Managing Through a Crisis

Managing Through a Crisis

Contributed by Michelle Porter, Director, Parking & Transportation Services, Carnegie Mellon University / Board Member, Pennsylvania Parking Association.

We have all been faced with operating at a very different level since the COVID-19 pandemic hit. Of course, this has had an effect on our personal lives; but when I think about how it has affected my professional life, it makes me rethink how we did and can begin to do things.  

Working at a university, I am used to the phones ringing non-stop, non-stop meetings, and numerous visitors coming in and out of my office. In addition to the face-to-face interaction with colleagues to discuss things like move out, our spring carnival (which was set to kick off this weekend), and the grand finale – – commencement.  As a university professional, events like those take time and planning.  For the most part there are a lot of directives that we change each year, but these tweaks are made in an attempt to do things “better”. 

With all of these events being postponed for the 19-20 academic year, it again puts a damper on one’s spirit. From a parking professional’s standpoint, I was never really afforded the opportunity to work from home. Most of my staff is considered essential, and therefore, moving operations to a WFH status is very different. The countless face-to-face meetings have now become ZOOM calls where you have to make sure your background and hair is intact. While most of these meetings are helpful and can do almost everything a face-to-face meeting can, it is awkward. I am accustomed to meeting in person, going back to my office, developing notes and preparing for the next in person meeting. Most of my schedule from January through May are meetings to prepare and then prepare some more on the events mentioned above. 

With those events being canceled most of my meetings are “check-in” meetings to fill my day. While I still have work projects I’m completing and preparing for whatever the fall semester looks like. It has definitely been a gut check with how we take our daily routine both personal and work for granted.

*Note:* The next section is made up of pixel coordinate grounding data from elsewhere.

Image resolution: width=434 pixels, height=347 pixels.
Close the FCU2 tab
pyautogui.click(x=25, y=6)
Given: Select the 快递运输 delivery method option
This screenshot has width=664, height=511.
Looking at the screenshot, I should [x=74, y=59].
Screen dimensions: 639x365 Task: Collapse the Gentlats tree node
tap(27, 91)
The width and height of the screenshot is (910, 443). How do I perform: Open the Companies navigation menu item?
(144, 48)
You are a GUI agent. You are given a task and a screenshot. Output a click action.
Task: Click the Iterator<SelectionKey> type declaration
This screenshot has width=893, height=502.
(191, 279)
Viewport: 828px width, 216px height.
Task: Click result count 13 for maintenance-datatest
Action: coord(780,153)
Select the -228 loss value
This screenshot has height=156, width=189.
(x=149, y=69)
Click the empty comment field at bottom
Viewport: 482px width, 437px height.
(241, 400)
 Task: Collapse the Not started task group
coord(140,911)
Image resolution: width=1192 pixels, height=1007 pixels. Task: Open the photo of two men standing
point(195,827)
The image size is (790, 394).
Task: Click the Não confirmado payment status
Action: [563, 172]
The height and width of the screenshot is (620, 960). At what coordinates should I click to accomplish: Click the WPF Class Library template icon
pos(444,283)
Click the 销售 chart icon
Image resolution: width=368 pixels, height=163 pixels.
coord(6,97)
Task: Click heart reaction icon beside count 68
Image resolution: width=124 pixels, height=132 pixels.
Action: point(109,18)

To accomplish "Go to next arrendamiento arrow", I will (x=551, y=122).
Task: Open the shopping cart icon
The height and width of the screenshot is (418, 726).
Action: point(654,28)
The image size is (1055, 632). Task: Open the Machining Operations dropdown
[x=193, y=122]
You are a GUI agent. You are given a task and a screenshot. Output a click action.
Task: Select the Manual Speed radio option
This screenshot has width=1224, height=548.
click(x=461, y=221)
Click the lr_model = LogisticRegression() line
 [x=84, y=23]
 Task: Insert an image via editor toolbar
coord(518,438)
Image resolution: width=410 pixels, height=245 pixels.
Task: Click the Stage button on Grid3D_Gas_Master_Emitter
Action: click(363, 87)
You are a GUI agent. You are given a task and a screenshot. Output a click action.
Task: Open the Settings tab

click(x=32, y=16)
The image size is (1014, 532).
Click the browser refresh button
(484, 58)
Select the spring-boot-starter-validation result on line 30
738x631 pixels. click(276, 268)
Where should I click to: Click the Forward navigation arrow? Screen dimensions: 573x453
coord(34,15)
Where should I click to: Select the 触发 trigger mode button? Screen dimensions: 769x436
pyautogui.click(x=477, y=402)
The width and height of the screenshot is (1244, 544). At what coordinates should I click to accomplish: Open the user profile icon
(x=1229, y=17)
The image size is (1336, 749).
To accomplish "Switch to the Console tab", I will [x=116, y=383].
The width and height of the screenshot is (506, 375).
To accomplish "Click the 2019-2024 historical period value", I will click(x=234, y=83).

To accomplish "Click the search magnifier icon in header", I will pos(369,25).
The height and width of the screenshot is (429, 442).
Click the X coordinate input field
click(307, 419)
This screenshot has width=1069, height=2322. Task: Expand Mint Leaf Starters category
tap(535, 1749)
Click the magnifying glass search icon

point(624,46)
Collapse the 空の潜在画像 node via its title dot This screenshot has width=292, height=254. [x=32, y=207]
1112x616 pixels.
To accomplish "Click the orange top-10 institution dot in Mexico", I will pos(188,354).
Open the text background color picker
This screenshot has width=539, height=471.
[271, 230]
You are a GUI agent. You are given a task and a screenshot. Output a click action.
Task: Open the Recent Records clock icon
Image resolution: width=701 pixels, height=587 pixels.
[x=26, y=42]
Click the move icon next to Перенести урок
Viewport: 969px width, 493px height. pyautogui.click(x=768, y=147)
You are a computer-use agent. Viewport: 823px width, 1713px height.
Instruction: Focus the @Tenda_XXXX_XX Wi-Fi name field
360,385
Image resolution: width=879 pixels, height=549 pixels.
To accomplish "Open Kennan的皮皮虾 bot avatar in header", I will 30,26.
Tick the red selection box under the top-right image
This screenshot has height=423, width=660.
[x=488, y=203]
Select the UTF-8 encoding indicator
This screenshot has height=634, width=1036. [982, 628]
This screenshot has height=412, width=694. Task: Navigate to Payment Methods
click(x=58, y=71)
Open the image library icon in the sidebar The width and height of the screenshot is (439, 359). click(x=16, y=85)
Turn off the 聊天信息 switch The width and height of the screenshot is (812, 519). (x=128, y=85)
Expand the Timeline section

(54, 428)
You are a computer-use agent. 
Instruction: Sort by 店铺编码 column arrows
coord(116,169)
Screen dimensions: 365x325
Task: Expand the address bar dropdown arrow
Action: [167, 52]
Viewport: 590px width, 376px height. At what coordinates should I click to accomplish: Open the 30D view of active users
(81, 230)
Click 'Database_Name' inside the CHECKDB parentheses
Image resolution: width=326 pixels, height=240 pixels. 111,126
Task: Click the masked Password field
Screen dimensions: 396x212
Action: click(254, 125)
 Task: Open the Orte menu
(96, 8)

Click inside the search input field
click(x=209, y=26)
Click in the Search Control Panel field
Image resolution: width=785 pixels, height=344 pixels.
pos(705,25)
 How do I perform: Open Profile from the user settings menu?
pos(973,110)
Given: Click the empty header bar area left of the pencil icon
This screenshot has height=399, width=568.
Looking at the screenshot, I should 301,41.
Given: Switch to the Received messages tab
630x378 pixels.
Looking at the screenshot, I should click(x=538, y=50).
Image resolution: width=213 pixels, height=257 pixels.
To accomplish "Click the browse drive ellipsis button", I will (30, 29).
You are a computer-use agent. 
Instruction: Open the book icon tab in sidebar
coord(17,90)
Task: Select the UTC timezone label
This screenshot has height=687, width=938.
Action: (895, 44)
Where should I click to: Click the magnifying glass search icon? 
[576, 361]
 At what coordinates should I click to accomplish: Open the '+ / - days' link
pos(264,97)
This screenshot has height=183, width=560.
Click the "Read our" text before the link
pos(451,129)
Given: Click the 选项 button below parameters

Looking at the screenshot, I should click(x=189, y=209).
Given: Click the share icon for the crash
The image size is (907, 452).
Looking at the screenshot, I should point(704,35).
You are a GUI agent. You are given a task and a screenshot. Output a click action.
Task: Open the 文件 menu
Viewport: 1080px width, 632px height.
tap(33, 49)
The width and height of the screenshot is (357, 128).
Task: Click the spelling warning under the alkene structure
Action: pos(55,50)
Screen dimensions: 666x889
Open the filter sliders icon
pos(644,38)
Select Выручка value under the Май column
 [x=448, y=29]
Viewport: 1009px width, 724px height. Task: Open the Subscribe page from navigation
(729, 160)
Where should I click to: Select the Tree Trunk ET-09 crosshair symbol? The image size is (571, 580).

One of the other aspects I’ve looked at is how do I manage my staff through such a difficult time?  Most are anxious about losing their jobs or the university furloughing employees, so as a Director, it is my job to help calm their anxieties. For each weekly staff meeting Zoom call, I’ve given our staff something to think about and come to the next meeting with. Topics have included: What have you learned throughout this process?; What are you most thankful for?; and this week’s is: “Provide ideas of what we want our office environment to look like on the other side of the stay at home order.” While I still have some staff actually working (enforcement staff and shuttle/escort drivers), I check on them two-three times per week, bringing them lunch or Dunkin Donuts. They have all been equipped with the necessary masks, gloves, sanitizing wipes and hand sanitizer to continue operating safely. While I know this won’t save the fact that they still have to be on campus, it does help to let them know that I appreciate them being here. 

Lastly, I think about how a lot of our jobs can actually be performed remotely, and it brings me to reflect about how I can rebrand myself as a parking professional. I would love to believe we will go back to “normal”, or whatever we consider that to be; however; things are going to change. I am also taking this time to brush up on skills within my role that got away from me due to my busy schedule. We look at how conferences can now be held virtually, and how will this change for us all professionally? I took out my position description to understand what is it that I could do better?  What is it that I don’t do that I could add to my professional portfolio? As we move to a sense of normalcy, I’ve learned throughout this ordeal that 1) you can’t take anything for granted. – the luxuries that we once had were stripped, 2) always be ready so you don’t have to get ready and 3) appreciate what you have.